(Saved entries)
Start of Block

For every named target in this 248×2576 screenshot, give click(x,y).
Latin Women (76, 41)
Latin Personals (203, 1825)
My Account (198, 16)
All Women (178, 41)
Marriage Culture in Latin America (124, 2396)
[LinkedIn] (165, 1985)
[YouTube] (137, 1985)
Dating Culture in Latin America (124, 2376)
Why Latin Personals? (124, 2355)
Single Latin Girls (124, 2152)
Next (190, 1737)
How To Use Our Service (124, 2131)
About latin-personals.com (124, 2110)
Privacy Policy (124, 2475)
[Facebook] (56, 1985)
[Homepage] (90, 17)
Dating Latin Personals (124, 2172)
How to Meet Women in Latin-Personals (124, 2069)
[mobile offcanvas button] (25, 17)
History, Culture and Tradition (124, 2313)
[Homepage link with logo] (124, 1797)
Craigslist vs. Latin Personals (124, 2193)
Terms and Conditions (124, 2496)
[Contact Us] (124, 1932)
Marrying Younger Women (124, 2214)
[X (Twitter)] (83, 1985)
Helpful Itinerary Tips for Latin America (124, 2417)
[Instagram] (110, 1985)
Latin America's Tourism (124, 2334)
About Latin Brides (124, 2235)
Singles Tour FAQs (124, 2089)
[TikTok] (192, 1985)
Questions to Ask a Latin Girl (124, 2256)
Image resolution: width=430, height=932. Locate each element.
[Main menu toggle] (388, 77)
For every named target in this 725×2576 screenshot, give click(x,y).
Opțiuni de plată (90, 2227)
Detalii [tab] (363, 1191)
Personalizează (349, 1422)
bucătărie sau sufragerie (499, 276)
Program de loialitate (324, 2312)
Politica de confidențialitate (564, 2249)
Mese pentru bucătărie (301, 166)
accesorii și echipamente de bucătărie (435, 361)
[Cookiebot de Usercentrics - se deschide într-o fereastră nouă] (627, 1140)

End of Block

What is needed is an exact copy of all the entries.

For every named target in this 248×2576 screenshot, give click(x,y).
Latin Women (76, 41)
Latin Personals (203, 1825)
My Account (198, 16)
All Women (178, 41)
Marriage Culture in Latin America (124, 2396)
[LinkedIn] (165, 1985)
[YouTube] (137, 1985)
Dating Culture in Latin America (124, 2376)
Why Latin Personals? (124, 2355)
Single Latin Girls (124, 2152)
Next (190, 1737)
How To Use Our Service (124, 2131)
About latin-personals.com (124, 2110)
Privacy Policy (124, 2475)
[Facebook] (56, 1985)
[Homepage] (90, 17)
Dating Latin Personals (124, 2172)
How to Meet Women in Latin-Personals (124, 2069)
[mobile offcanvas button] (25, 17)
History, Culture and Tradition (124, 2313)
[Homepage link with logo] (124, 1797)
Craigslist vs. Latin Personals (124, 2193)
Terms and Conditions (124, 2496)
[Contact Us] (124, 1932)
Marrying Younger Women (124, 2214)
[X (Twitter)] (83, 1985)
Helpful Itinerary Tips for Latin America (124, 2417)
[Instagram] (110, 1985)
Latin America's Tourism (124, 2334)
About Latin Brides (124, 2235)
Singles Tour FAQs (124, 2089)
[TikTok] (192, 1985)
Questions to Ask a Latin Girl (124, 2256)
Image resolution: width=430, height=932. Locate each element.
[Main menu toggle] (388, 77)
For every named target in this 725×2576 screenshot, give click(x,y).
Opțiuni de plată (90, 2227)
Detalii [tab] (363, 1191)
Personalizează (349, 1422)
bucătărie sau sufragerie (499, 276)
Program de loialitate (324, 2312)
Politica de confidențialitate (564, 2249)
Mese pentru bucătărie (301, 166)
accesorii și echipamente de bucătărie (435, 361)
[Cookiebot de Usercentrics - se deschide într-o fereastră nouă] (627, 1140)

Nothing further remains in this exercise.